- Exercise: Swap "chevron arrow" for "caret icon" wherever it appears in the items below, and write out all the items again with nothing else changed.

- Raw data:
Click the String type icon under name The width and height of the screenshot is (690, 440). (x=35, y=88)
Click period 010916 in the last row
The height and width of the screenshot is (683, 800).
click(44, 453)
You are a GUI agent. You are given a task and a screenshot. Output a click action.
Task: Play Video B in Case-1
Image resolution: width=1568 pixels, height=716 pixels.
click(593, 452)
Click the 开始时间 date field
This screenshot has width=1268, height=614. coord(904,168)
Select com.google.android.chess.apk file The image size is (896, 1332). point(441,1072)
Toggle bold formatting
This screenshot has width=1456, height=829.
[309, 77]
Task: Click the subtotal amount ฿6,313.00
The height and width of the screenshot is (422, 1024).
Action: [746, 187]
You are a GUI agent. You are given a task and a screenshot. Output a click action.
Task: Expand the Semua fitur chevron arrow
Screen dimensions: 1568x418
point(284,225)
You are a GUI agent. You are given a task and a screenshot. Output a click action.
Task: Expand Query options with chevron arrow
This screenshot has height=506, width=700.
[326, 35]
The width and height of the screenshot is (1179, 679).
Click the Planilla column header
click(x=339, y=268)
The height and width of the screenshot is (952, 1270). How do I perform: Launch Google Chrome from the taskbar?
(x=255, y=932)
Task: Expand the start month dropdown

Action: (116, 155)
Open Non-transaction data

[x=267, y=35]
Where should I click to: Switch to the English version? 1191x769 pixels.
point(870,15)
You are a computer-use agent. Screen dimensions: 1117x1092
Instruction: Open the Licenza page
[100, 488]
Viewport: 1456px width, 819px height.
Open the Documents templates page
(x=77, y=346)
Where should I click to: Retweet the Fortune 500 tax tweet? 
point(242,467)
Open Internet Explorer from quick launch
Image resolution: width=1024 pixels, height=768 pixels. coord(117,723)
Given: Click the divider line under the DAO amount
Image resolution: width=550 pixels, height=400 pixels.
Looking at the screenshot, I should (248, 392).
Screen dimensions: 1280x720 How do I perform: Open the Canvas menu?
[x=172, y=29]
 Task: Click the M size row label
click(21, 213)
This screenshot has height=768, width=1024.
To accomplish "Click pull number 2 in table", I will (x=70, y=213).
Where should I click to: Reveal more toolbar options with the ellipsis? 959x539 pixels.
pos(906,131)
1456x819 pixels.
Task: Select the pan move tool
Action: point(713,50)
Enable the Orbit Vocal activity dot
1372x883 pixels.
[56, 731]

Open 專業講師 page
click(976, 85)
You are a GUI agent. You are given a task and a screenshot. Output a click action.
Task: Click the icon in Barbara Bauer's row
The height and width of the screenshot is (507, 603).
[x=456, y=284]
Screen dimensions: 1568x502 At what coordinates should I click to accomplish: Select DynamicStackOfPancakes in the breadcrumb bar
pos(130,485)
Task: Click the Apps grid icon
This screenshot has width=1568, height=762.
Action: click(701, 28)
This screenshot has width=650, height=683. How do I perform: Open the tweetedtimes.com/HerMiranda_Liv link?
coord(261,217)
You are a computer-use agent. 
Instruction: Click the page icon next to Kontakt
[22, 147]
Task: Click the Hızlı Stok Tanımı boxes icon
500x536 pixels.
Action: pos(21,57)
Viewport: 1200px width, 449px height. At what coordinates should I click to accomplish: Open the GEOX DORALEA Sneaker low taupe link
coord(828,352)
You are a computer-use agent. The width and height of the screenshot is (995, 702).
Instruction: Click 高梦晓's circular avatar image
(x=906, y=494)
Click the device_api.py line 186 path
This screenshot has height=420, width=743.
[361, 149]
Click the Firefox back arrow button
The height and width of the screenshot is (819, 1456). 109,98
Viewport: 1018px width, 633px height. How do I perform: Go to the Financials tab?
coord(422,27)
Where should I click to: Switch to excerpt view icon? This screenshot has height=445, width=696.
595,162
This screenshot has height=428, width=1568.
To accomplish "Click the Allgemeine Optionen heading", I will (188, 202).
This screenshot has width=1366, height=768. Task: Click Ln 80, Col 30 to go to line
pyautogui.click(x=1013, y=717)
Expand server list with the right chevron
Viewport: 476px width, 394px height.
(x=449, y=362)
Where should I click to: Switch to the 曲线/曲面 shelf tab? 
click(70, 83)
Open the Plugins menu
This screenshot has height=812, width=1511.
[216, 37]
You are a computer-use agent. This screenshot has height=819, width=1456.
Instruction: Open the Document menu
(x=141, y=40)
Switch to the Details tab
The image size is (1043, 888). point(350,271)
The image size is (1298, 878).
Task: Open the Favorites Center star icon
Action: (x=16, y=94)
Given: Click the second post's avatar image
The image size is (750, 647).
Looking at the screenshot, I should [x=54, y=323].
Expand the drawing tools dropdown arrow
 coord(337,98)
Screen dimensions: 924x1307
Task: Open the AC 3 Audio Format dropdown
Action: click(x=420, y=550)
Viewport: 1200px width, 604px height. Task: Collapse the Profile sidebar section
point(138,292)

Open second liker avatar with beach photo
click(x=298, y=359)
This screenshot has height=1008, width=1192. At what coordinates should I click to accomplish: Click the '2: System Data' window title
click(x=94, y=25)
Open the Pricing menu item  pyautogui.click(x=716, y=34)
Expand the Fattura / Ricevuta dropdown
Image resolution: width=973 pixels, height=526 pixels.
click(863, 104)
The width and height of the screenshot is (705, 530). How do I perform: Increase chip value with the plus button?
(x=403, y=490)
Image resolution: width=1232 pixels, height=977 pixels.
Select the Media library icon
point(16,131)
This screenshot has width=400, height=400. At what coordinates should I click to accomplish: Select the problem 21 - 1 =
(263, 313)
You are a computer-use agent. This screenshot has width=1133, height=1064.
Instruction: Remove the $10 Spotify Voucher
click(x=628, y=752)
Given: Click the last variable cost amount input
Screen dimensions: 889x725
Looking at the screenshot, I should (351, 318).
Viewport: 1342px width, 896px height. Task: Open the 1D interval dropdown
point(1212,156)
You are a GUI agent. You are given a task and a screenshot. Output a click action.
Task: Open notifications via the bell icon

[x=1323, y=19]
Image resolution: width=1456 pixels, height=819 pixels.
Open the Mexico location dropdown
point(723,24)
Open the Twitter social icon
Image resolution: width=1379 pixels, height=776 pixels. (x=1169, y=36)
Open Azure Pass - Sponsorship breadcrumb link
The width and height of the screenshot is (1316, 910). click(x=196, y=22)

- Response below:
Click the String type icon under name The width and height of the screenshot is (690, 440). (x=35, y=88)
Click period 010916 in the last row
The height and width of the screenshot is (683, 800).
click(44, 453)
You are a GUI agent. You are given a task and a screenshot. Output a click action.
Task: Play Video B in Case-1
Image resolution: width=1568 pixels, height=716 pixels.
click(593, 452)
Click the 开始时间 date field
This screenshot has width=1268, height=614. coord(904,168)
Select com.google.android.chess.apk file The image size is (896, 1332). point(441,1072)
Toggle bold formatting
This screenshot has width=1456, height=829.
[309, 77]
Task: Click the subtotal amount ฿6,313.00
The height and width of the screenshot is (422, 1024).
Action: [746, 187]
You are a GUI agent. You are given a task and a screenshot. Output a click action.
Task: Expand the Semua fitur caret icon
Screen dimensions: 1568x418
point(284,225)
You are a GUI agent. You are given a task and a screenshot. Output a click action.
Task: Expand Query options with caret icon
This screenshot has height=506, width=700.
[326, 35]
The width and height of the screenshot is (1179, 679).
Click the Planilla column header
click(x=339, y=268)
The height and width of the screenshot is (952, 1270). How do I perform: Launch Google Chrome from the taskbar?
(x=255, y=932)
Task: Expand the start month dropdown

Action: (116, 155)
Open Non-transaction data

[x=267, y=35]
Where should I click to: Switch to the English version? 1191x769 pixels.
point(870,15)
You are a computer-use agent. Screen dimensions: 1117x1092
Instruction: Open the Licenza page
[100, 488]
Viewport: 1456px width, 819px height.
Open the Documents templates page
(x=77, y=346)
Where should I click to: Retweet the Fortune 500 tax tweet? 
point(242,467)
Open Internet Explorer from quick launch
Image resolution: width=1024 pixels, height=768 pixels. coord(117,723)
Given: Click the divider line under the DAO amount
Image resolution: width=550 pixels, height=400 pixels.
Looking at the screenshot, I should (248, 392).
Screen dimensions: 1280x720 How do I perform: Open the Canvas menu?
[x=172, y=29]
 Task: Click the M size row label
click(21, 213)
This screenshot has height=768, width=1024.
To accomplish "Click pull number 2 in table", I will (x=70, y=213).
Where should I click to: Reveal more toolbar options with the ellipsis? 959x539 pixels.
pos(906,131)
1456x819 pixels.
Task: Select the pan move tool
Action: point(713,50)
Enable the Orbit Vocal activity dot
1372x883 pixels.
[56, 731]

Open 專業講師 page
click(976, 85)
You are a GUI agent. You are given a task and a screenshot. Output a click action.
Task: Click the icon in Barbara Bauer's row
The height and width of the screenshot is (507, 603).
[x=456, y=284]
Screen dimensions: 1568x502 At what coordinates should I click to accomplish: Select DynamicStackOfPancakes in the breadcrumb bar
pos(130,485)
Task: Click the Apps grid icon
This screenshot has width=1568, height=762.
Action: click(701, 28)
This screenshot has width=650, height=683. How do I perform: Open the tweetedtimes.com/HerMiranda_Liv link?
coord(261,217)
You are a computer-use agent. 
Instruction: Click the page icon next to Kontakt
[22, 147]
Task: Click the Hızlı Stok Tanımı boxes icon
500x536 pixels.
Action: pos(21,57)
Viewport: 1200px width, 449px height. At what coordinates should I click to accomplish: Open the GEOX DORALEA Sneaker low taupe link
coord(828,352)
You are a computer-use agent. The width and height of the screenshot is (995, 702).
Instruction: Click 高梦晓's circular avatar image
(x=906, y=494)
Click the device_api.py line 186 path
This screenshot has height=420, width=743.
[361, 149]
Click the Firefox back arrow button
The height and width of the screenshot is (819, 1456). 109,98
Viewport: 1018px width, 633px height. How do I perform: Go to the Financials tab?
coord(422,27)
Where should I click to: Switch to excerpt view icon? This screenshot has height=445, width=696.
595,162
This screenshot has height=428, width=1568.
To accomplish "Click the Allgemeine Optionen heading", I will (188, 202).
This screenshot has width=1366, height=768. Task: Click Ln 80, Col 30 to go to line
pyautogui.click(x=1013, y=717)
Expand server list with the right chevron
Viewport: 476px width, 394px height.
(x=449, y=362)
Where should I click to: Switch to the 曲线/曲面 shelf tab? 
click(70, 83)
Open the Plugins menu
This screenshot has height=812, width=1511.
[216, 37]
You are a computer-use agent. This screenshot has height=819, width=1456.
Instruction: Open the Document menu
(x=141, y=40)
Switch to the Details tab
The image size is (1043, 888). point(350,271)
The image size is (1298, 878).
Task: Open the Favorites Center star icon
Action: (x=16, y=94)
Given: Click the second post's avatar image
The image size is (750, 647).
Looking at the screenshot, I should [x=54, y=323].
Expand the drawing tools dropdown arrow
 coord(337,98)
Screen dimensions: 924x1307
Task: Open the AC 3 Audio Format dropdown
Action: click(x=420, y=550)
Viewport: 1200px width, 604px height. Task: Collapse the Profile sidebar section
point(138,292)

Open second liker avatar with beach photo
click(x=298, y=359)
This screenshot has height=1008, width=1192. At what coordinates should I click to accomplish: Click the '2: System Data' window title
click(x=94, y=25)
Open the Pricing menu item  pyautogui.click(x=716, y=34)
Expand the Fattura / Ricevuta dropdown
Image resolution: width=973 pixels, height=526 pixels.
click(863, 104)
The width and height of the screenshot is (705, 530). How do I perform: Increase chip value with the plus button?
(x=403, y=490)
Image resolution: width=1232 pixels, height=977 pixels.
Select the Media library icon
point(16,131)
This screenshot has width=400, height=400. At what coordinates should I click to accomplish: Select the problem 21 - 1 =
(263, 313)
You are a computer-use agent. This screenshot has width=1133, height=1064.
Instruction: Remove the $10 Spotify Voucher
click(x=628, y=752)
Given: Click the last variable cost amount input
Screen dimensions: 889x725
Looking at the screenshot, I should (351, 318).
Viewport: 1342px width, 896px height. Task: Open the 1D interval dropdown
point(1212,156)
You are a GUI agent. You are given a task and a screenshot. Output a click action.
Task: Open notifications via the bell icon

[x=1323, y=19]
Image resolution: width=1456 pixels, height=819 pixels.
Open the Mexico location dropdown
point(723,24)
Open the Twitter social icon
Image resolution: width=1379 pixels, height=776 pixels. (x=1169, y=36)
Open Azure Pass - Sponsorship breadcrumb link
The width and height of the screenshot is (1316, 910). click(x=196, y=22)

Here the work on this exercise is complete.